BEIJING (AP) -- China criticized a U.S. decision to impose antidumping duties on Chinese-made pipes used by the oil and gas industry and appealed Wednesday to Washington to avoid protectionism.
The Commerce Ministry accused Washington of improperly calculating the market value of the Chinese pipes when it announced Tuesday it would impose duties ranging from 10.36 percent to 15.78 percent. The U.S. Commerce Department said it was acting to counter improper loans, tax breaks and other subsidies to Chinese producers.
"The Chinese side expresses strong dissatisfaction and resolute opposition," ministry spokesman Yao Jian said in a written statement.
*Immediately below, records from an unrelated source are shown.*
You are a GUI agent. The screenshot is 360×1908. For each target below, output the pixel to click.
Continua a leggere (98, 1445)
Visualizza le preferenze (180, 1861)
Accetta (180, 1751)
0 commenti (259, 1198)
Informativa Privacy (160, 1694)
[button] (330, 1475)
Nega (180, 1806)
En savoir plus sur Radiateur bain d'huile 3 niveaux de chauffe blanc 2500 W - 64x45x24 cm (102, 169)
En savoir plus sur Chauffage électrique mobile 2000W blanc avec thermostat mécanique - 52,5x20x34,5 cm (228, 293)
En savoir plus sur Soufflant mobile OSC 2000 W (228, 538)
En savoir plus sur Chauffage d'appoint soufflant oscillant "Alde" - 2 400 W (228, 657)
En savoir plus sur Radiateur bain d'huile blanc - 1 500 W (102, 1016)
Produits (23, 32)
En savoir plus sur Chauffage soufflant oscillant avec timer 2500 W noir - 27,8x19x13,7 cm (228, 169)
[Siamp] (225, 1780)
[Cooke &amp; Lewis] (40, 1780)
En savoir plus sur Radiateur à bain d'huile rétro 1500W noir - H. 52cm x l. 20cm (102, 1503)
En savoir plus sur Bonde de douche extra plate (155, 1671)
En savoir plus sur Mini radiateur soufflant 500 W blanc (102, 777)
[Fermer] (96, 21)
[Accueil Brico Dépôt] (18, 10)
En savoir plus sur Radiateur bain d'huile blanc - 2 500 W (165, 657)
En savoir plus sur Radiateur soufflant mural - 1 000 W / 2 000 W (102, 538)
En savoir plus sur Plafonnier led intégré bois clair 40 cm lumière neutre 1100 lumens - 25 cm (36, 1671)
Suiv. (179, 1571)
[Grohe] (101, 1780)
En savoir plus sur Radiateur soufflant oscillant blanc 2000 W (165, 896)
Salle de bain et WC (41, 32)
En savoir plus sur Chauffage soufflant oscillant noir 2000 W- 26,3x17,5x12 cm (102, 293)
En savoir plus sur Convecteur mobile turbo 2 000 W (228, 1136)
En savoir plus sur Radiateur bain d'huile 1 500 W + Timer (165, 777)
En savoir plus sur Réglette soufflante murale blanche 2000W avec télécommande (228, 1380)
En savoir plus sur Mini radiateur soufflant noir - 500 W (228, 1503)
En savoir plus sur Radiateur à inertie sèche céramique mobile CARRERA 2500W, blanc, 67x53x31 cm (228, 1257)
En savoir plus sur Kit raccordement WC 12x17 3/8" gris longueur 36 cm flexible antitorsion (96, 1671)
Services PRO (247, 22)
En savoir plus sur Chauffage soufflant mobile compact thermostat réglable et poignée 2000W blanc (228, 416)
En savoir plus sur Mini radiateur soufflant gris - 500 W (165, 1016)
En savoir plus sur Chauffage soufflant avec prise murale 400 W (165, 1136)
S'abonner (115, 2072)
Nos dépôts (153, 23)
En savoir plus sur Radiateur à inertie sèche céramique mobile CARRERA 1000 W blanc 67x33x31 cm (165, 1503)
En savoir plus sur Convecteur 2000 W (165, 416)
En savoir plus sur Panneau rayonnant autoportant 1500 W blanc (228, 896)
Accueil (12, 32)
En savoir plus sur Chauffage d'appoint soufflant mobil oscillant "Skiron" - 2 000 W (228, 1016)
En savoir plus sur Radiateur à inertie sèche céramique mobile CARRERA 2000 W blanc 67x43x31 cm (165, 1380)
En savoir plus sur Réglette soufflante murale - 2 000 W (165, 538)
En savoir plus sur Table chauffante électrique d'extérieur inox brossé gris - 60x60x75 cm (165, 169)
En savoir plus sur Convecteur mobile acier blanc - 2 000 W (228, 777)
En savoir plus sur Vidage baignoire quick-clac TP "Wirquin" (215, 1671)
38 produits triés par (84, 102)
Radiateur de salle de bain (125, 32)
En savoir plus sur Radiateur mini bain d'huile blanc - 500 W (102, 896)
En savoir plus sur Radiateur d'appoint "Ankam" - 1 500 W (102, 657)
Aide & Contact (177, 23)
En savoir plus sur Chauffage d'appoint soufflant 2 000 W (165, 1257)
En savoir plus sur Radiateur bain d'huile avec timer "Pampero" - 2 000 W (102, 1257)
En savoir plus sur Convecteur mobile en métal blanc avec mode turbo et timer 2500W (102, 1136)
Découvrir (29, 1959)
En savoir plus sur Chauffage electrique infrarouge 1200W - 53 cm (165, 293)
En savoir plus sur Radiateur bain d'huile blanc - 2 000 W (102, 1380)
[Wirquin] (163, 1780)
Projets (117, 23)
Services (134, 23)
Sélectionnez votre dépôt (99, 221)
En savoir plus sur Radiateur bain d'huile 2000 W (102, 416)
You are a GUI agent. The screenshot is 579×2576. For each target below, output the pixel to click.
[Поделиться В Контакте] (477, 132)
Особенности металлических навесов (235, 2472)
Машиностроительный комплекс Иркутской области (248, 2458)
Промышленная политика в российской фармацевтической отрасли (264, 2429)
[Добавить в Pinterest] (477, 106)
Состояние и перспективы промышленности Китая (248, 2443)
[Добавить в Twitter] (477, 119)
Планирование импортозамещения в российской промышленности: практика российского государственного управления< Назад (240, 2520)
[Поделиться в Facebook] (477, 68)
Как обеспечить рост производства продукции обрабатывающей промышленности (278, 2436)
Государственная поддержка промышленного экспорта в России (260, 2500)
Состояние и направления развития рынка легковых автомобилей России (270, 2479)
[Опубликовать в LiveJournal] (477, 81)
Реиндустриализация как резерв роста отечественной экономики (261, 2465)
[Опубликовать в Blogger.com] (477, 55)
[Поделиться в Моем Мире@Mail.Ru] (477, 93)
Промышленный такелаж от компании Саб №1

"The American side should strictly abide by the G-20 summit's promises and the joint statement by the leaders of the two countries not long ago, oppose protectionism and avoid abusively using trade relief measures," Yao said.
The statement gave no indication whether Beijing might appeal to the World Trade Organization or take other steps.
Washington and Beijing are involved in a series of market-access disputes over tires, movies and other goods. They have confined the conflicts to diplomatic channels, apparently trying to avoid damaging cooperation in other areas such as North Korea, climate and combatting the global financial crisis.
The U.S. duties imposed on Chinese pipes were lower than the 99 percent level proposed earlier by American trade officials.
Still, the Chinese statement complained that U.S. investigators improperly rejected price data provided by the Chinese government and producers.
This month, Beijing launched an antidumping probe of imported U.S. autos that could lead to higher tariffs. It said it was acting on a complaint by Chinese automakers but gave no details of the alleged American misconduct.